Nascida na década de 1970, quando o entendimento sobre a transexualidade ainda era mínimo, Mel sofreu com a patologização, tendo sido internada ainda na adolescência. Aceitar-se travesti foi, nas palavras dela, uma libertação.

“A autoaceitação é algo muito particular. Enquanto pessoa trans eu sempre soube quem eu não era, que aquele determinado papel dirigido às masculinidades não me pertencia. O que eu era não me era muito claro, porque eu não tinha informação sobre a transexualidade e as questões das identidades de gênero naquele momento”, relembra.

Mel Campus. Foto: Acervo pessoal

O estranhamento começou ainda na infância, quando ela não conseguia se enquadrar dentro de comportamentos esperados pela família. Com isso, surgiam afirmações como “Tem algo errado com esse menino”. “Eu sempre me entendi como uma pessoa e não como um menino”, explica Mel.

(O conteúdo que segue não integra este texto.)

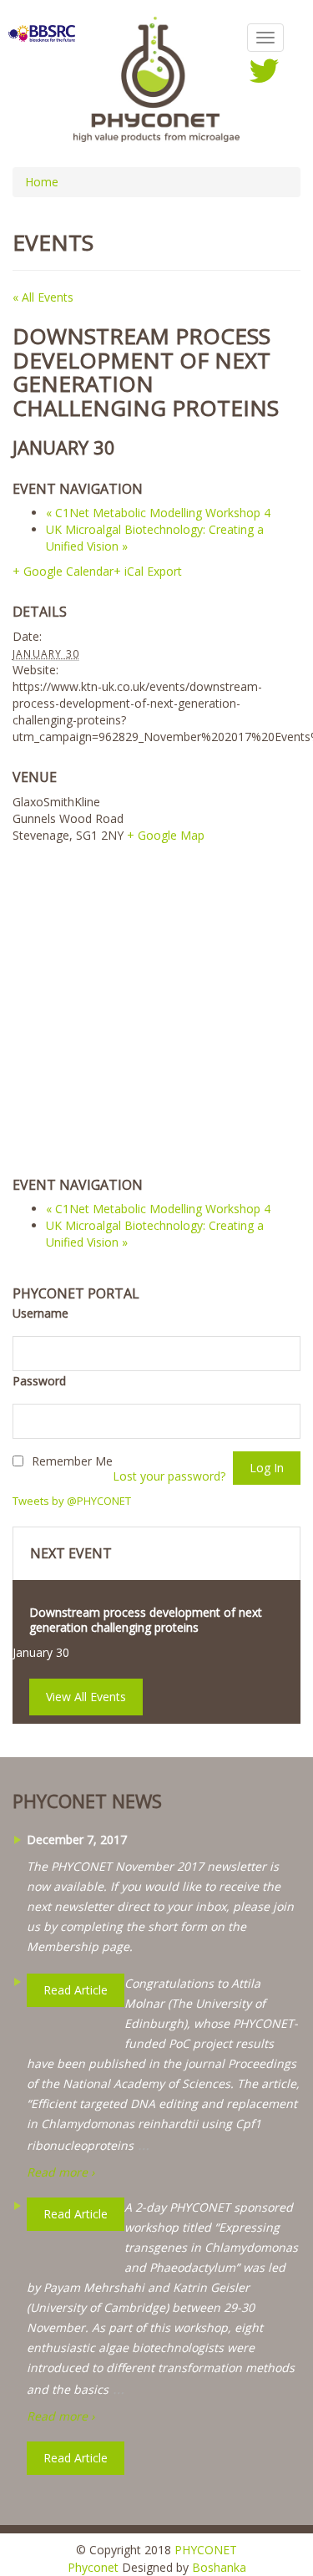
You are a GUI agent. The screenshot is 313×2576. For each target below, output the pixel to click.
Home (41, 182)
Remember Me (72, 1461)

Já na vida adulta e ciente de sua travestilidade, Mel reuniu todo o aprendizado de uma vida forjada no apagamento para se tornar a ativista de hoje.

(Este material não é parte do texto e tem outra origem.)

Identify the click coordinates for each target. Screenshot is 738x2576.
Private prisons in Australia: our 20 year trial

“A transfobia me fez militante; minha indignação de encontrar tanta gente disposta a dizer o que eu era, mas sem querer escutar o que eu tinha para dizer. Eu acabei entendendo que meu protagonismo era fundamental para questionar essa imagem das pessoas trans em Londrina e criar uma outra imagem dessa travesti, que é empoderadora, de beleza, de potencial. Quando a gente se coloca nesse processo de representatividade a gente cria acessos entre esta população e o restante da sociedade. Isso desmistifica, aproxima, faz compartilhar”, conclui.